Standing Nude: The naked image of Janis Joplin that defined her legacy
Janis Joplin is the poster girl for the very notion of a free-spirited existence. If there was such a thing as a Pictionary, her image would sit as the definition under bohemian. She is as synonymous with the 1960s ideals of peace, love and liberation as modern bank adverts and bad urban poetry. She used this energy to trailblaze a sense of spiritualism that kickstarted the Summer of Love and all the reverberations tied to that revolution.
Her view in life was “the more you live, the less you die” and in this sense, although she passed away tragically young at 27, she is at least a paradigm of the notion that the light that burns twice as bright lasts half as long. She firmly believed that you should “not compromise yourself” because “you are all you have got” and that message meant that she would rather court controversy than curb her extricating edge.
Two instances spring to mind on this front. The first being when she was arrested for swearing at a concert in 1969. While a retrospective view of the ‘60s paints the era in the kaleidoscopic glow of a spiritual orgy perfuse with peace, love and liberation, briefly permeated by horrific events and governments at odds with the times, the truth is that it was as divided a decade as any. This division came to the fore when liberal LA-based Joplin found herself at loggerheads with conservatives in Tampa, Florida.
In March 1969, Jim Morrison was arrested while in The Sunshine State for allegedly exposing his Johnson while onstage. Morrison fervently denied the penal charge claiming the bulbous cylinder on display was merely a beige microphone. However, the incident left a scar on the previously pristine memory of Tampa locals, whose backs were up when the free-loving Joplin came to town the following November. This beach community was no place for deadbeats.

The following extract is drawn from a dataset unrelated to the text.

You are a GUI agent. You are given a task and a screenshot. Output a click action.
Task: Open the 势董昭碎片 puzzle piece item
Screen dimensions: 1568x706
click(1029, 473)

In what now seems like some fictional parody of the times, midway through her performance, the lights went up in an attempt to quell the excitement of the crowd. Reports from the time do not indicate any specific incident that sparked the mid-show halting of the performance other than a simmering excitement that the authorities worried would spill over and develop into a full-blown ‘good time’.
Fearing a knees-up en masse, and the chaotic smiling hysteria that comes with it, the brave officers present did all they could to restore banal order. They clambered onto the stage and kindly asked the famed rock ‘n’ roll insouciant performer whether she would perhaps reverse her intent and try to assist them in subduing the happy crowd into a more manageable state of ennui. In short, her response was ‘off you fuck, fellas’.
After a flurry of obscenities, it would seem that the officers accepted a deferral of legal order and departed the stage to the relative safety of the crowd, away from the caustic ridiculing of the foul-mouthed Joplin and her untameable bravura. Unlike Jim Morrison, whose alleged spam javelin-exposing antics called the show to an instant halt, Joplin was allowed to continue and put the powers of her voice to use in a different way before she exited the stage and was ushered away from her dressing room, briefly thrown behind by bars.
What do we learn from this story? Well, that Joplin was unafraid to brave risk in order to face what she deemed as civil liberty. And Bob Seidemann’s tale of photographing the hippie icon is yet another golden example of her baring it all. In 1967, he went to snap the rising rocker and the results of that shoot became a staple of how she would be remembered upon her death five years later.
Seidemann suggested that in order to capture her wild ways that she might take a topless turn for the picture. She enjoyed this suggestion so much that she insisted on going the full monty—half measures for Joplin were purely restricted to shoe sizes. Full nudity was now fixed in her mind and she wouldn’t take no for an answer. “That’s the way she was,” Seidemann recalled, “she wanted to take her clothes off real bad.”
When she passed away, this raunchy picture was the one that was circulated along with her obituary and that says an awful lot about Joplin herself. The image itself tells an even more graphic tale: yes, I am vulnerable, and, no, I don’t really care—after all, it’s only natural. This was rebellion but it was not without a cause and Joplin was always willing to pay whatever penalty would befall her in order to bring liberation to fruition.